Cumhurbaşkanı Recep Tayyip Erdoğan’ın “İsrail’in amacının Türkiye olduğu” istikametindeki açıklamasını anımsatan Yücel, şöyle konuştu:

“Erdoğan neye nazaran bu türlü bir açıklama yaptı bilmiyoruz. Genel Başkan’ımız ve Cumhuriyet Halk Partisinin daveti üzerine yarın Dışişleri ve Ulusal Savunma Bakanları, TBMM’de Meclisi bilgilendirecek fakat bu bilgilendirmenin Sayın Erdoğan tarafından yapılması gerekirdi. Yarın yapılacak bu oturumda Erdoğan’ın da bulunması gerekir. Ortaya atılan tezlerin sahibi Erdoğan, bunun münasebetlerini ve desteklerini açıklaması gereken tekrar Erdoğan’dır. Biz Türkiye ile ilgili bir güvenlik sorunu varsa üzerimize düşeni yapmaya hazırız fakat olmayan bir tehdidi ya da hiçbir desteği, münasebetlerini açıklamadan bir tehdit varmış üzere gösterip siyaseten güç kaybetmeye, ivme kaybetmeye başlayan Erdoğan’ın bu savlarla ardında insan toplaması, kitleleri toplaması ve kendine iç siyasette bir güç devşirmeye çalışmasına da müsaade vermeyiz.”

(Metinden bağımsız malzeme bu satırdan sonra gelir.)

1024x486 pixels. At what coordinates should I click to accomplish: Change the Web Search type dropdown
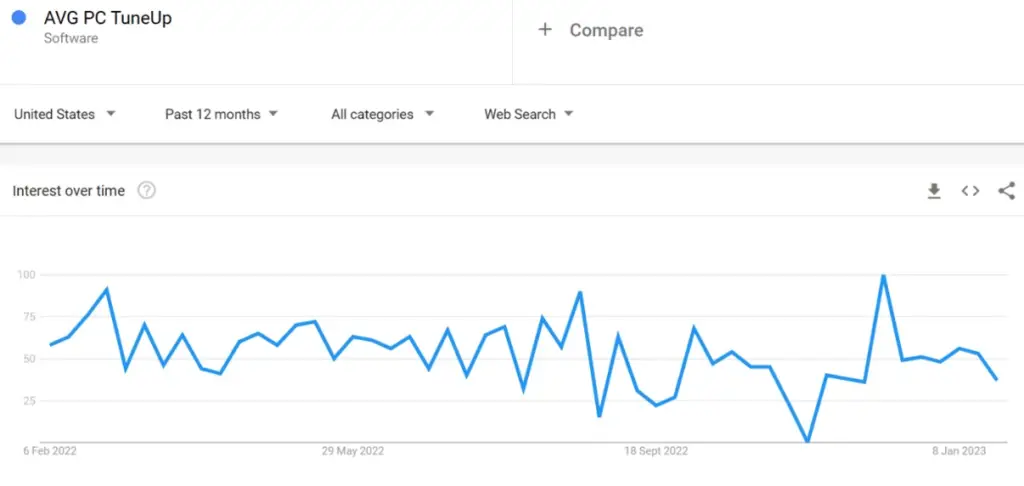529,114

Deniz Yücel, şunları kaydetti:

“Mehmet Şimşek kapı kapı dolaşıp yatırım arıyor, yatırımcı arıyor. Erdoğan, Birleşmiş Milletler toplantısına gidiyor, yatırımcılara ‘ülkemize inancın, yatırım yapın’ diyor. Sonra, 10 gün sonra kalkıp ‘İsrail bize saldıracak, İsrail’in sıradaki maksadı Türkiye toprakları’ diyebiliyor ve Borsa İstanbul’u darmadağın ediyor. Ağzından çıkanı kulağının duymadığı Erdoğan’ın söylediği her kelamın bedelini milletimiz ödüyor. Ekonomik manada aslında ağır şartlar altında hayatta kalma çabası veren milletimiz daha da ağır şartlara savruluyor. Artık Sayın Erdoğan da AKP iktidarı da ülkeyi yönetme maharetini uygunca kaybetmiştir. Bu, bilgiden, birikimden, liyakatten uzak, günübirlik ve hamaset kokan, hamasi idare şekli artık Türkiye’yi uçuruma sürükleme noktasına gelmiştir.”